Mahan Tavakoli: We do need outstanding leaders and the world has continually become more complex.. Yeah. So we do need great CEOs.
And great leaders who can effectively lead their teams and organizations through this greater complexity. That said, your books, CEO Excellence, and now the brand new CEO for all seasons. Our outstanding reads and in my view, books to be read and reread, highlighted, as you mentioned, notes on the side so we can do things differently because there's a huge difference between knowing what we're supposed to say and do and being able to do it.
Where would you send the audience, Carolyn, to find out more about the books and also follow your outstanding writing and [00:42:00] work?
Carolyn Dewar: First of all, thank you for saying that. I know, especially for you as someone who spends so much time with CEOs, hearing that it's practical on the ground means the world, and I think that's the goal of all of this.
If you type in a CEO for all seasons in McKinsey, it's gonna get you to our landing page that gives you all kinds of more content.

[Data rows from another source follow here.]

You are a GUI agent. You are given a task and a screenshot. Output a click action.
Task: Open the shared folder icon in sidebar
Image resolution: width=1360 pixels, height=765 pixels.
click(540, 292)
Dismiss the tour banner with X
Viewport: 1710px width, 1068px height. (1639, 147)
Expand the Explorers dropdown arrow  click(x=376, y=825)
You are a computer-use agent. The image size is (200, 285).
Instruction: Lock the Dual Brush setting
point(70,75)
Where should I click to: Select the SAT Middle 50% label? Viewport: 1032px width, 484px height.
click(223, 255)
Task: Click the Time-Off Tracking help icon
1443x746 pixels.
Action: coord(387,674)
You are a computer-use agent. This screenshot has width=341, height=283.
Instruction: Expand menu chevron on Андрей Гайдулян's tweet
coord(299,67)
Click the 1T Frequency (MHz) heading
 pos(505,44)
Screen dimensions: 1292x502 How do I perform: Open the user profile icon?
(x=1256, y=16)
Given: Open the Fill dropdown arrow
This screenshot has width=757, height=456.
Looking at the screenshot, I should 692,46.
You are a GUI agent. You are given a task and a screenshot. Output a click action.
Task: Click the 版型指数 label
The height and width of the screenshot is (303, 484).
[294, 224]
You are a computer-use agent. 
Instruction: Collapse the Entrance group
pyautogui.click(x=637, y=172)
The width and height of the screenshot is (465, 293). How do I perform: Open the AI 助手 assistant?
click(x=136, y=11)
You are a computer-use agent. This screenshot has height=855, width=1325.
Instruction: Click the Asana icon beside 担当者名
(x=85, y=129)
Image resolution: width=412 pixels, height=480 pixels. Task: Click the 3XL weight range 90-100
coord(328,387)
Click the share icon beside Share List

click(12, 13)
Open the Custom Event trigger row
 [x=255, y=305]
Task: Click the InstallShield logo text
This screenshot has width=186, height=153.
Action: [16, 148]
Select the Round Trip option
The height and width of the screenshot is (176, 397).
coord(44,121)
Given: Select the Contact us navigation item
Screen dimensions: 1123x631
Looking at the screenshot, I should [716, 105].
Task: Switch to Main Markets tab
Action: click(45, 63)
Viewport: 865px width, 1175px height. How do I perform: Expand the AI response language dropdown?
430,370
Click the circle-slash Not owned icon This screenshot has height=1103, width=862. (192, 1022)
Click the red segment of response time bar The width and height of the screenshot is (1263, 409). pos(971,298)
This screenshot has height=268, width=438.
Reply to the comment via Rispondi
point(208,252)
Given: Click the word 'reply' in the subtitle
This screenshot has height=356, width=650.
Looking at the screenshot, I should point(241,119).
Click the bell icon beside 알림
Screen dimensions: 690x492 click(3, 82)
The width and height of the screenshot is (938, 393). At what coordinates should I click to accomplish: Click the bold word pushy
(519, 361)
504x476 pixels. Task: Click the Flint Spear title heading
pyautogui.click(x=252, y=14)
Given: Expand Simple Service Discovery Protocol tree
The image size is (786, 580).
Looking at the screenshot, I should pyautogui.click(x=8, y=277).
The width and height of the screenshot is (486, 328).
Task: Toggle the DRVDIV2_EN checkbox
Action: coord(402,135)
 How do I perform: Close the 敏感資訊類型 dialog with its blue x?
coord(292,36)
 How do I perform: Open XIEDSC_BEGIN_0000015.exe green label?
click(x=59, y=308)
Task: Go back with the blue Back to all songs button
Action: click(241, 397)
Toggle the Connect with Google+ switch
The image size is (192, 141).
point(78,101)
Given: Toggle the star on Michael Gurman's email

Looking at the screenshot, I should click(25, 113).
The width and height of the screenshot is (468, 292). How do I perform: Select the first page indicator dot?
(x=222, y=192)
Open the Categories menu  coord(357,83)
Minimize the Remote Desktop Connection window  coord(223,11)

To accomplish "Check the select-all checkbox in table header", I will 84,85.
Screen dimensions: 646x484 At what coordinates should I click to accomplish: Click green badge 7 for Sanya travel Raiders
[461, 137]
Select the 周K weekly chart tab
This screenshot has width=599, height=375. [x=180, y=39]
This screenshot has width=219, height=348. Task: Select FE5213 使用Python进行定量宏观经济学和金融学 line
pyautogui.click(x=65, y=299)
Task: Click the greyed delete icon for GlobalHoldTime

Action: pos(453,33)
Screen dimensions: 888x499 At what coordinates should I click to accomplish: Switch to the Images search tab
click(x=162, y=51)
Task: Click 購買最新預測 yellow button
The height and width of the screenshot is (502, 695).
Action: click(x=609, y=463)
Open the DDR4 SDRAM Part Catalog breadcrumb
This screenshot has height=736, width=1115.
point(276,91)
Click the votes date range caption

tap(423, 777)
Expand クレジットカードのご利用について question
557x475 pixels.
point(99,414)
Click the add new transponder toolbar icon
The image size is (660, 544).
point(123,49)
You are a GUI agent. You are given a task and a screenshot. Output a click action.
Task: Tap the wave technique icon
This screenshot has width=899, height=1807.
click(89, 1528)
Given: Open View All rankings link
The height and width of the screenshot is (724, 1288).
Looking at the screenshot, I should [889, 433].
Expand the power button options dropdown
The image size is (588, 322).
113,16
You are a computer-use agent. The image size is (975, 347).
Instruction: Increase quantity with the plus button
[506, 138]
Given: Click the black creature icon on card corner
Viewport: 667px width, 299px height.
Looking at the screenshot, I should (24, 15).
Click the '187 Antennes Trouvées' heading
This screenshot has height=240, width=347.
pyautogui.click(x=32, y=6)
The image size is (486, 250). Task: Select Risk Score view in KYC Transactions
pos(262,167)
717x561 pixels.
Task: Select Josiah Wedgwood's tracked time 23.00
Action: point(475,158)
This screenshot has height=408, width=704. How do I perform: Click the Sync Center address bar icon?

There's video interviews with some of the world's best CEOs. There's articles, there's all kinds of things. It also can lead you to the book itself. And then , you and I even together , try and have fun conversations online that are timely, right on LinkedIn of how is this playing out, what are people struggling with?
And that's invaluable input to us, but also hopefully for folks who are in these roles or broadly leadership. I think 90% of this applies to anyone in a leadership role. So that's the goal.
Mahan Tavakoli: One of the things you mentioned about some of the top performing CEOs is reflective of you. Carolyn, you said you can't believe it. You talk to some of these top CEOs. [00:43:00] They are so humble and genuinely curious. One of the things I've appreciated both in reading your book and then in ongoing engagements on LinkedIn and elsewhere.
Is your genuine humility and curiosity. So I really appreciate having you back on partnering, leadership, talking this time about a CEO for all seasons. Thank you so much, Carolyn. Doer,
Carolyn Dewar: thank you so much. It's been wonderful to chat. Always a joy.